Les douleurs semblent réellement avoir disparu. La fatigue est de moins en moins palpable. Quand elle rentre de l’hôpital le week-end, Eglantine passe de moins en moins de temps dans son lit. Elle participe à la vie familiale, discute avec nous, joue avec sa sœur.

Prochaine étape, la journée d’adaptation dans son lycée, lundi 14 décembre.

Errance thérapeutique

Il y a des mots un peu flous qui cachent un grand désarroi. J’ai appris la semaine dernière un nouveau terme : errance thérapeutique. J’ai parlé ainsi avec une maman qui a erré douze ans avant que ne soit établi le diagnostic correct pour sa fille et qu’elle puisse enfin la soigner. J’avais également discuté avec une maman qui avait erré plusieurs années avant que ne soit établi un diagnostic pour sa fille. Diagnostic dont l’importance se mesure à l’aune du traitement thérapeutique mis en place puis de la guérison ou, du moins, de la possibilité de retrouver une vie normale.

Ces deux mamans ne faisaient pas face à la même maladie. Mais elles ont chacune vécu ce que nous commençons tout juste à appréhender, cette fameuse errance thérapeutique. Ces jours d’incertitude qui se transforment en semaines puis en mois, voire carrément en années. Notre Petit Oiseau est malade depuis cinq mois sans que nous ne trouvions l’origine de ses maux de ventre et de son intense fatigue. Son état se détériore petit à petit.

En janvier, nous avions cru identifier le problème. Une gastro qui aurait provoqué une intolérance au lactose. Remise sur pied, Petit Oiseau a repris les cours et retrouvé ses nombreuses activités avec la joie de vivre qui la caractérise. Mais début mars, patatras, les douleurs reviennent en force. Ensuite elle n’a eu qu’une semaine de rémission de ci de là. Fin avril, déjà, ces moments de répit se limitaient seulement à un jour ou deux. Depuis le début du mois de mai, Petit Oiseau ne profite plus d’aucun moment de paix et son minima de douleur est de plus en plus fort.

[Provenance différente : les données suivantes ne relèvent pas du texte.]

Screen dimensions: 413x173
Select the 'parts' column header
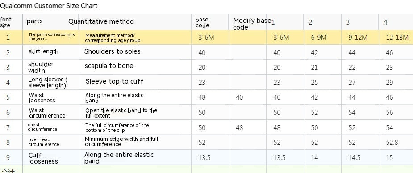point(50,21)
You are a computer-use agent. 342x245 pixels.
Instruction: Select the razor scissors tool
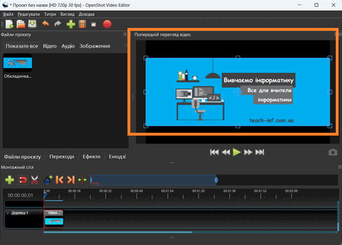click(x=35, y=180)
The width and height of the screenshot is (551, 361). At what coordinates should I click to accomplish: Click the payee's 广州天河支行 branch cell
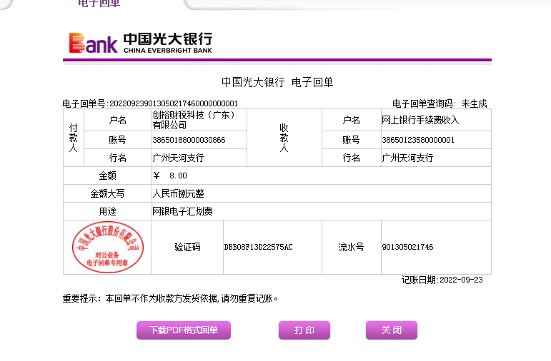pyautogui.click(x=407, y=158)
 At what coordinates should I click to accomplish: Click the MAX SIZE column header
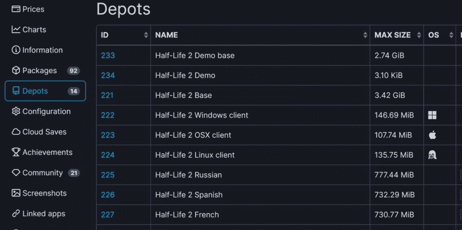point(393,35)
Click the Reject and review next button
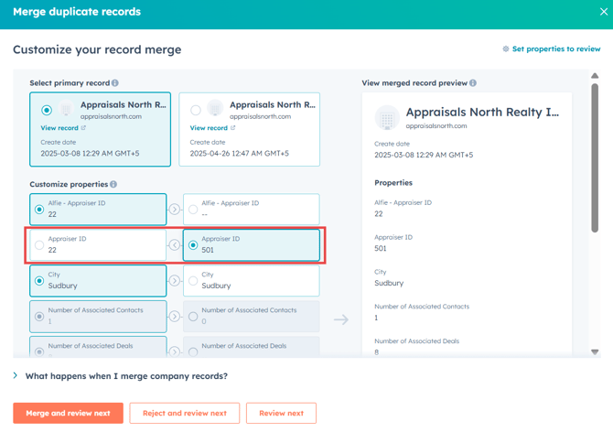 pos(184,413)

Or les pistes médicales mènent toutes à des impasses. Certes, il est réjouissant de constater qu’elle n’a pas telle ou telle maladie, ou syndrome. Mais, en attendant, le temps passe sans que nous ne réussissions à la soulager.

Notre Petit Oiseau ne quitte plus son lit que pour aller à des rendez-vous avec des médecins que je redoute à chaque fois de rencontrer. Ils feuillètent le porte-vues dans lequel je range tous les documents et analyses accumulés depuis le mois de janvier, constatent que tout est normal, expliquent que ça ne peut pas être ceci ou cela, et merci donc de chercher dans une autre voie. Laquelle ? Eux ne savent pas, puisque ce n’est pas leur spécialité.

Je me sens comme une abeille coincée dans un bocal en verre. La sortie semble à portée d’ailes et pourtant, chaque fois que je pense avoir trouvé un passage, je me cogne contre la paroi. Or, plus le temps passe, plus le brouillard se forme autour de nous. Nous voilà embarqués sur un bateau qui dérive, moteur en panne, avançant au hasard, ramant pour approcher certaines côtes avant de réaliser que ce n’est pas le bon chemin. D’île en île, je n’ai qu’à espérer que nous trouverons enfin la terre promise. Celle qui nous permettra de retrouver cette jeune fille pleine de vie, d’enthousiasme et d’énergie que nous aimons tellement fort.

L’errance est un cheminement, une sorte de voyage dans lequel nous sommes embarqués malgré nous et qui s’annonce long et tortueux.